Özellikle sanal medya ortamında tüm dünyada olup bitenlerin sürekli ve canlı izlenmesi ise insanlarda algıyı ve idrak etmeyi köreltmeye başlamıştır. İnsanın düşündüklerinin özümsenmesi için vakte ihtiyacı vardır.
Buna en güzel örnek, kasabamdaki dağın tepesine tırmanış hikayemdir. Zirveye iki defa tırmanmıştım. Geçen sene memlekete gittiğimde zirveye yol açıldığını söylediler.
Arabaya bindim, 15 dakika sonra zirvedeydim. Fakat mutsuz oldum. Hüzünlendim.
Oysa zirveye erişmek için tırmanış esnasında çektiğim cefalar, didinmelerim sonunda zirveye eriştiğimde o aldığım haz ve zevk inanılmaz güzeldi.
Hiçbir zahmete katlanmadan zirveye erişmem beni çok ama çok huzursuz etmişti. Bir şeyler eksik kalmıştı.

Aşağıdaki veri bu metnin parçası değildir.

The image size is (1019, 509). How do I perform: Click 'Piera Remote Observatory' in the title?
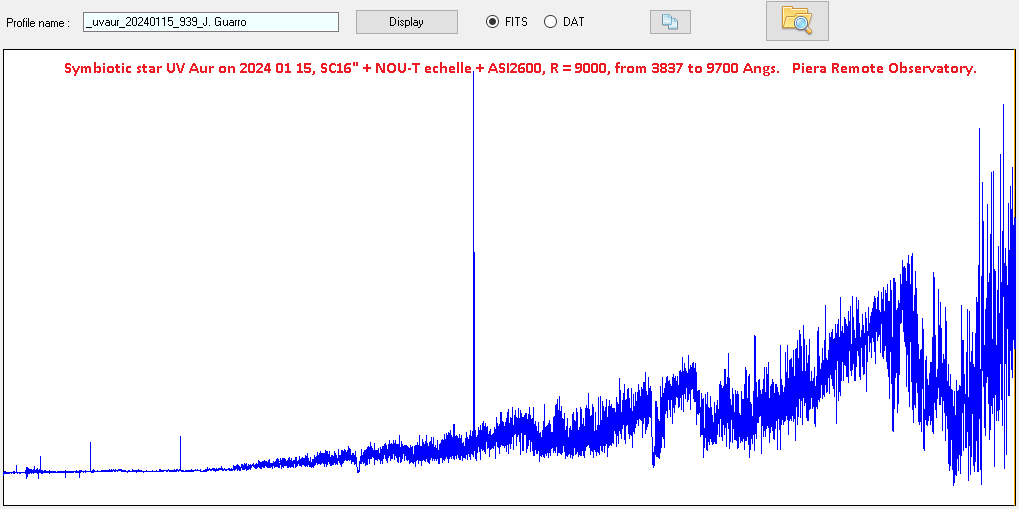884,69
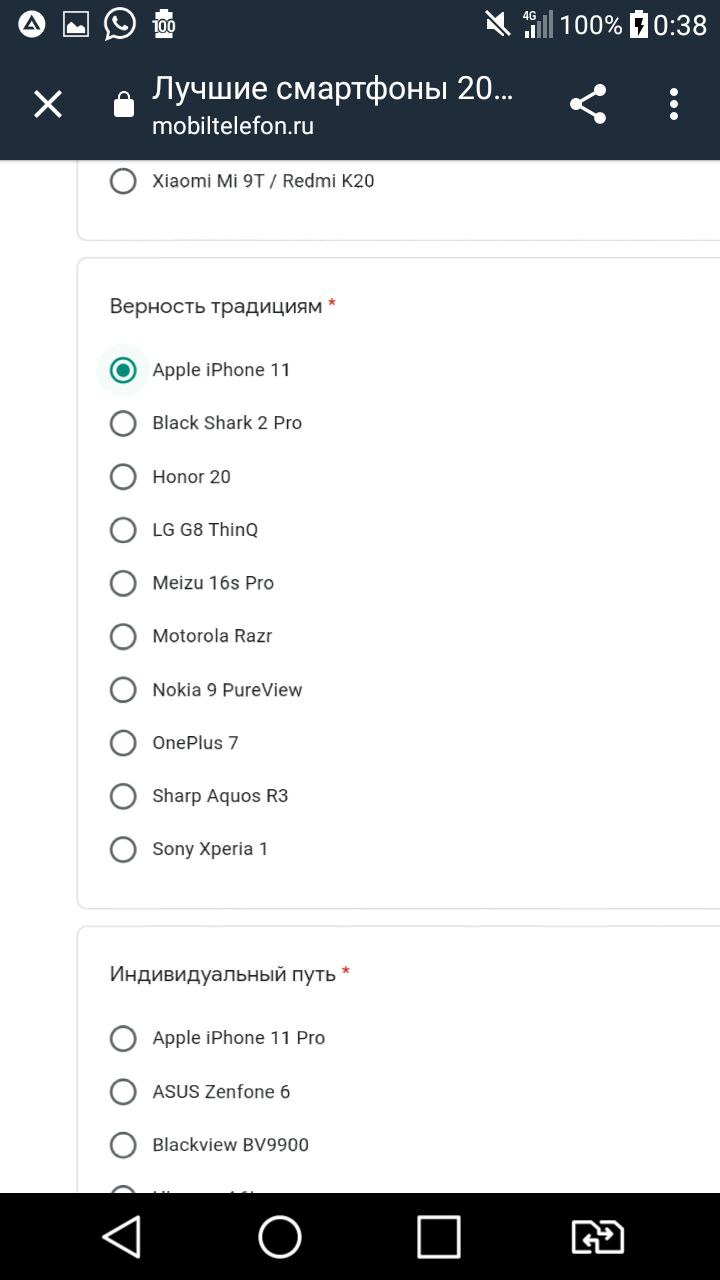
Task: Select Sony Xperia 1 radio button
Action: 123,849
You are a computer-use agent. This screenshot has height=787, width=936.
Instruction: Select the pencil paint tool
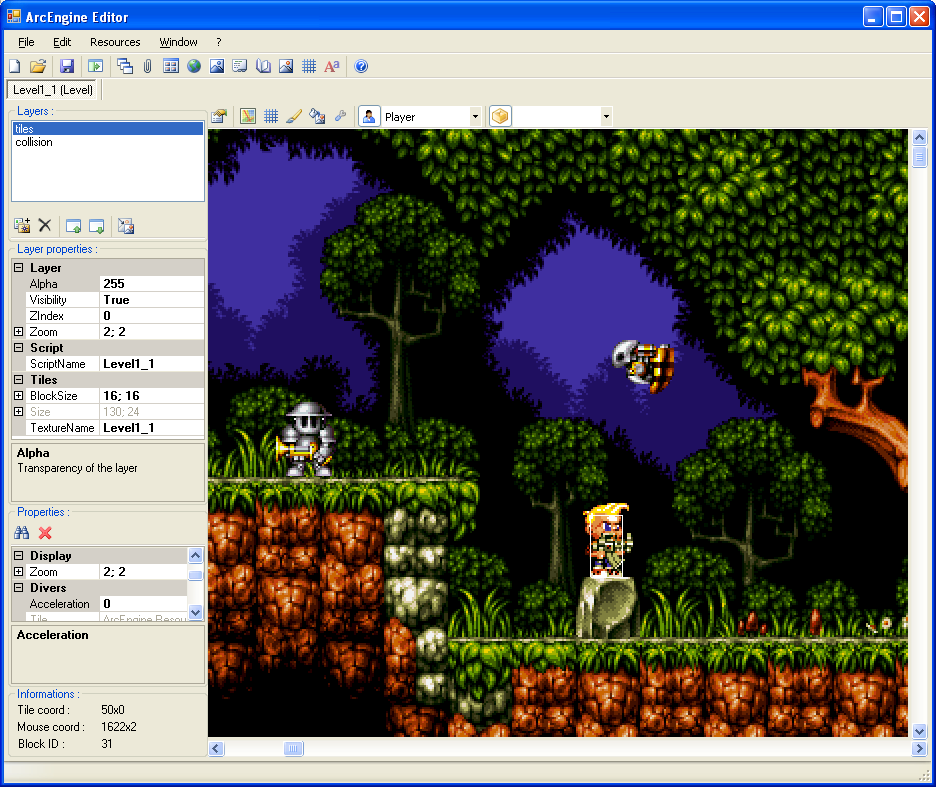click(x=294, y=116)
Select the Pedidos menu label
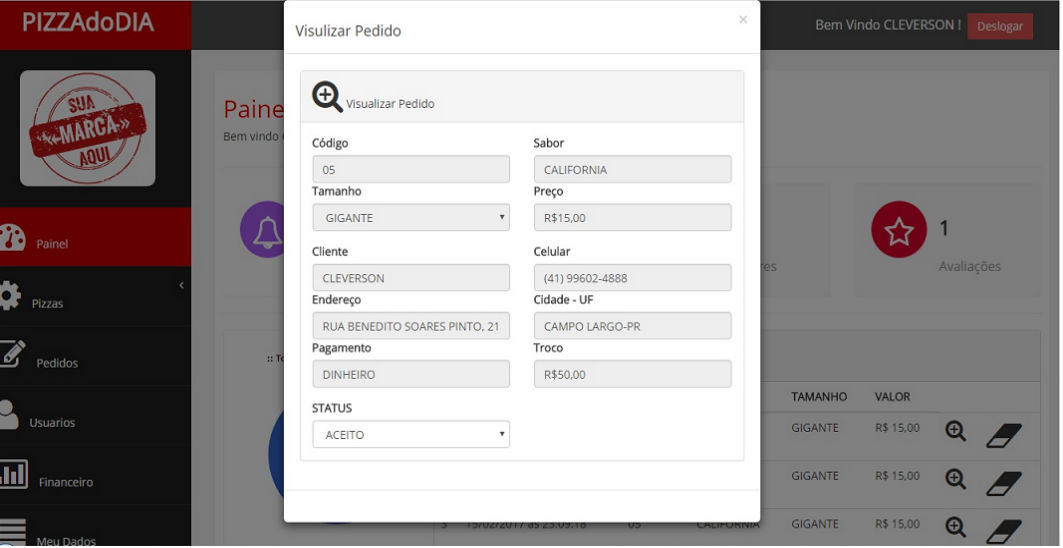The height and width of the screenshot is (548, 1063). 57,363
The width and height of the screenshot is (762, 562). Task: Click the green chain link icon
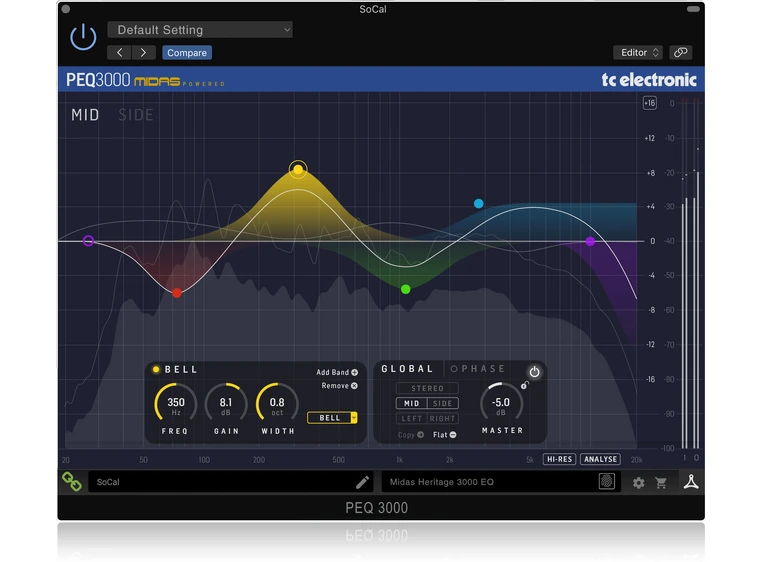coord(72,482)
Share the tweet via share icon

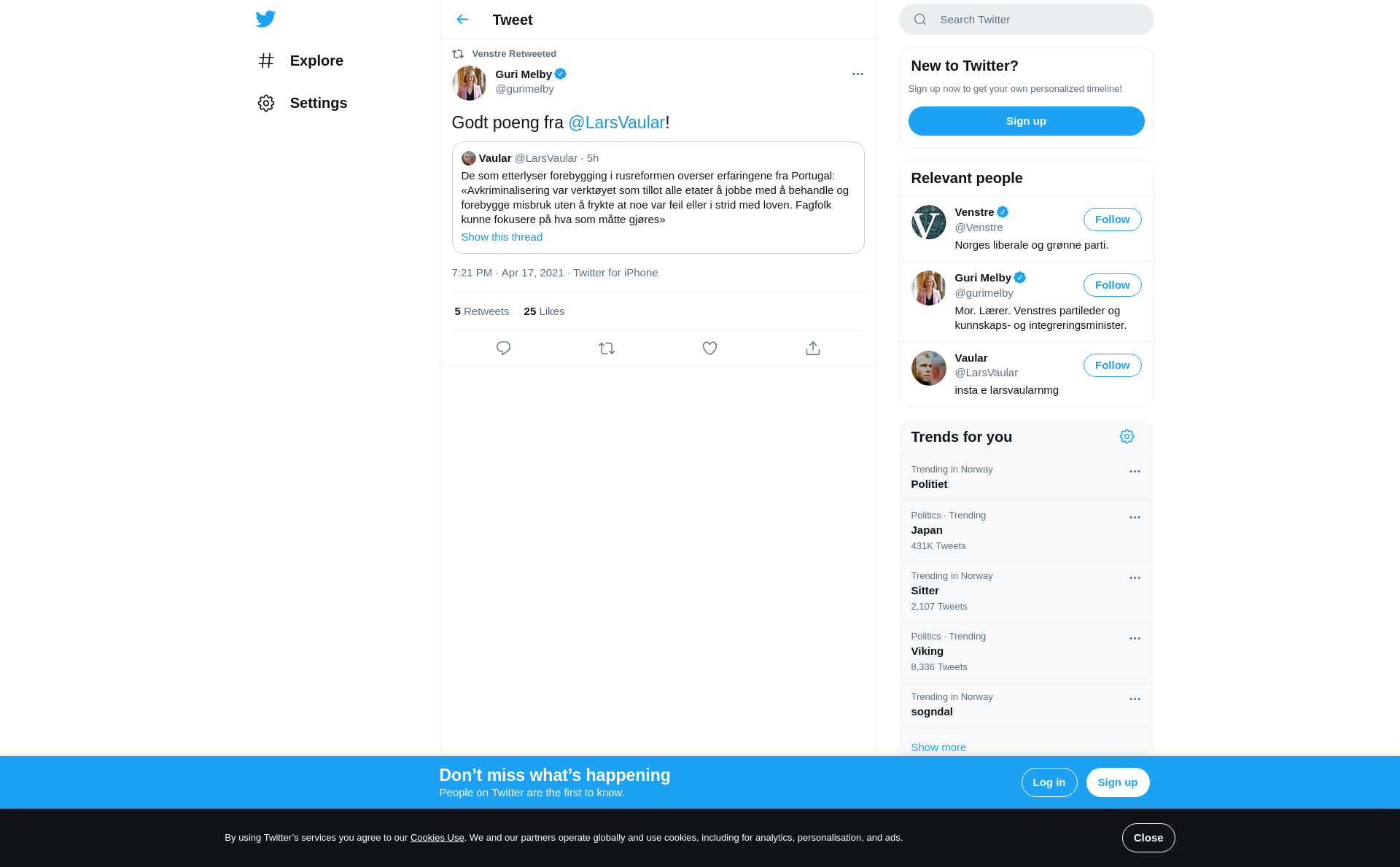point(813,349)
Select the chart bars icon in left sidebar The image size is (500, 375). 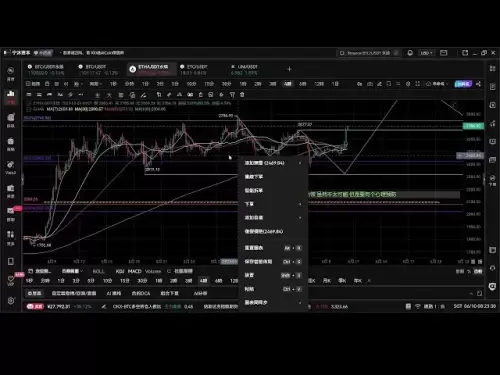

Popüler konular insanlarda ünlü olma dürtüsünü ateşlerken, onlara olan güvenirlilik ise tamamen yok olmaktadır.
Bunun en açık örneği her deprem sonrası medya ortamında görüşlerini anlatan üniversite hocalarının birbirlerinin fikirlerine getirdikleri eleştirisel yaklaşımlar gösterilebilir.
Halbuki anlatılar derinlemesine analiz edildiğinde tüm fikirler aynı kazanda harmanlığında birbirlerini tamamladıkları görülmektedir.
Medya ortamının moderatörleri, o ortamın rengi, herşeyi çatışma halindeymiş gibi sunmakta bize.